Nell’episodio del 4 gennaio di “The Daily”, il corrispondente per la sicurezza nazionale del Times Eric Schmitt descritto come i giornalisti hanno visto i segnali di un attacco imminente, anche se non ha suggerito che fossero a conoscenza dei dettagli specifici o dei tempi.

Schmitt ha menzionato che il giornale era stato informato nelle settimane precedenti il ​​raid che stavano arrivando “alcuni aerei molto specializzati”, che sono “progettati per bloccare gli aerei”. Sono anche “usati per la sorveglianza”, ha detto, e “per portare in operazioni speciali”.

“Non porteresti qui questo hardware militare se non avessi intenzione di usarlo. Questo è quello che mi dicevano gli analisti”, ha continuato Schmitt, aggiungendo che la questione non è se, ma quando. “E così l’orologio stava davvero iniziando a ticchettare”, ha detto.

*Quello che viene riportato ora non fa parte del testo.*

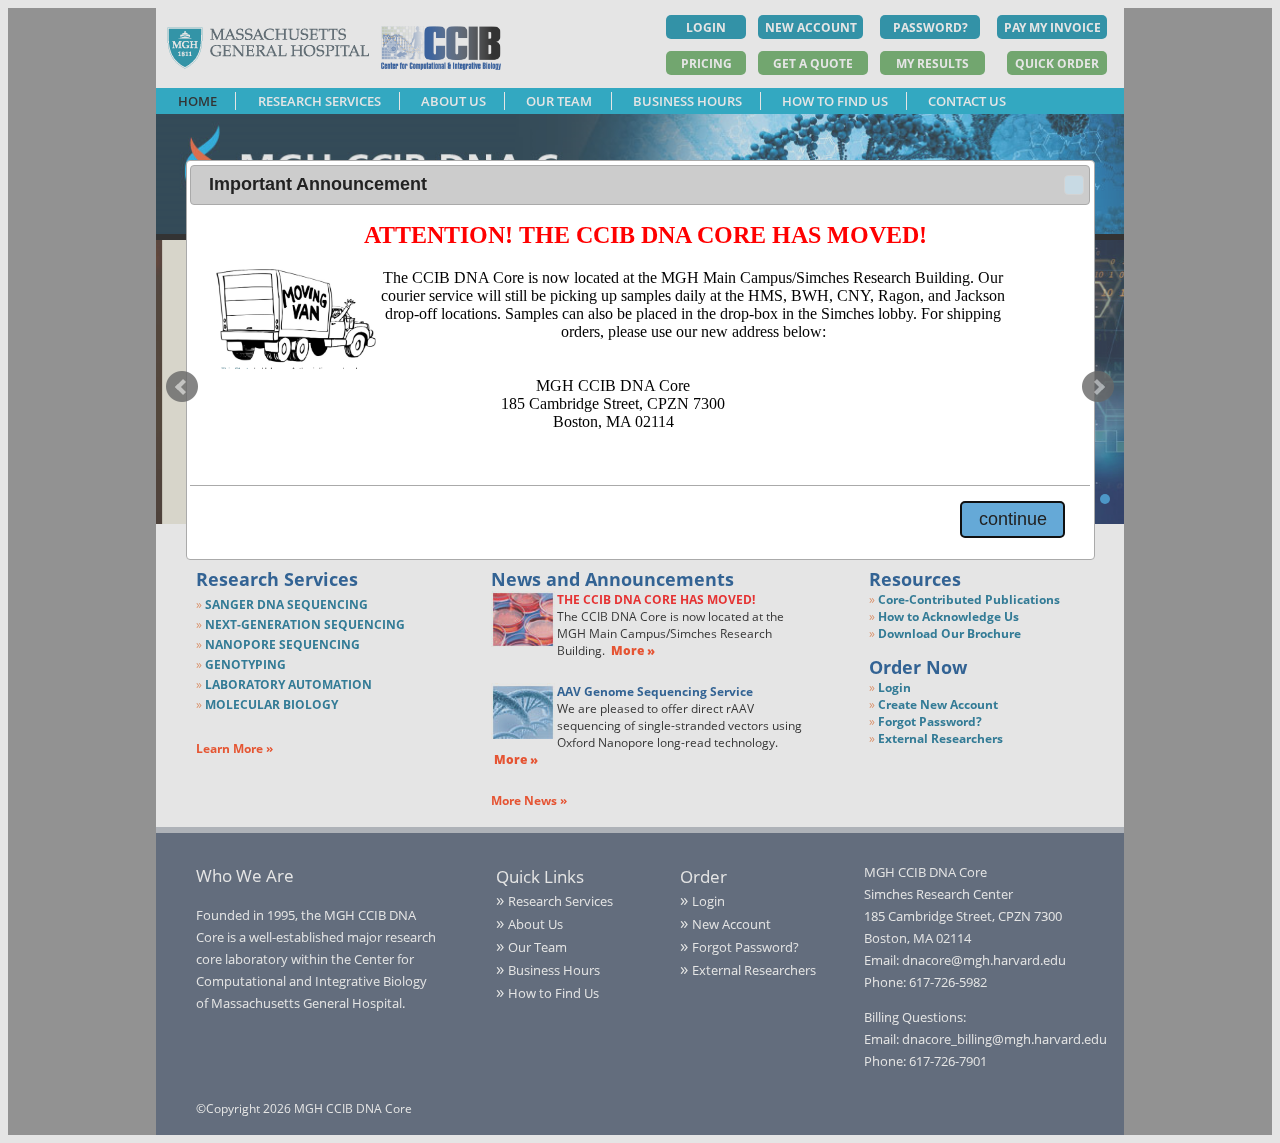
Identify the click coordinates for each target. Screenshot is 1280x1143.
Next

Con l’avvicinarsi del Natale, ha detto Schmitt, “abbiamo iniziato a vedere indicazioni che qualche tipo di operazione potesse essere imminente”, ma ha notato che il tempo sul terreno era molto brutto. “Quindi siamo rimasti sugli spilli e sugli aghi per diversi giorni, senza sapere, sai, se la cosa sarebbe effettivamente andata avanti”, ha detto. “Il presidente doveva ancora dare la sua approvazione finale per questo.”

Nella risposta del lettore, Kahn ha affermato che il Times si è precedentemente consultato con i militari per riferire quando si teme che il lavoro del giornale possa mettere in pericolo le truppe statunitensi. Ma, ha detto, prende le sue decisioni editoriali in modo indipendente e che tali conversazioni “non erano rilevanti in questo caso”.

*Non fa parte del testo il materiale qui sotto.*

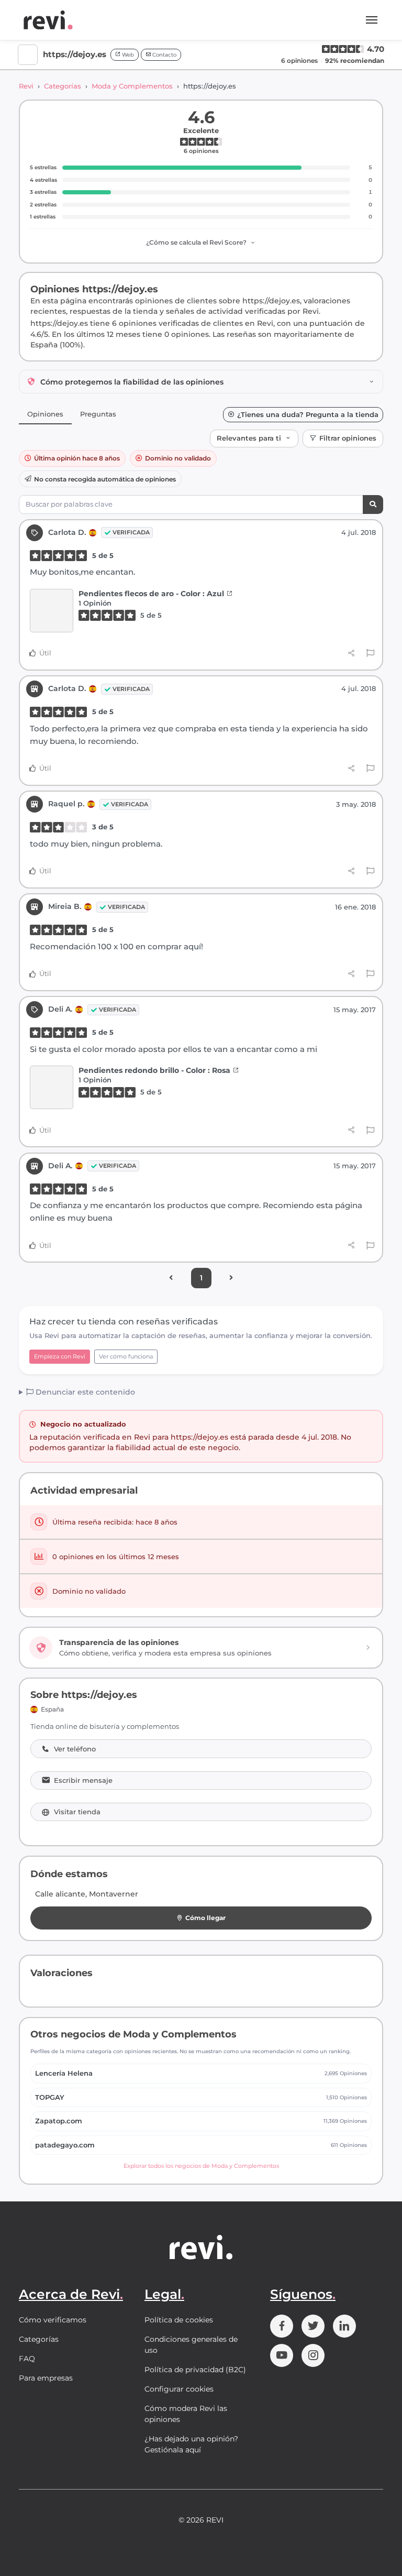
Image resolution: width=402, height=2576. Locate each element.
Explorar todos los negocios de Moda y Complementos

“I nostri rapporti sugli Stati Uniti e sul Venezuela hanno fornito al pubblico, compreso il Congresso, informazioni che altrimenti non avrebbero avuto”, ha affermato. “In una democrazia, il pubblico ha bisogno di resoconti indipendenti, equi e verificati, e consideriamo questa missione particolarmente critica quando si tratta di copertura dei militari”.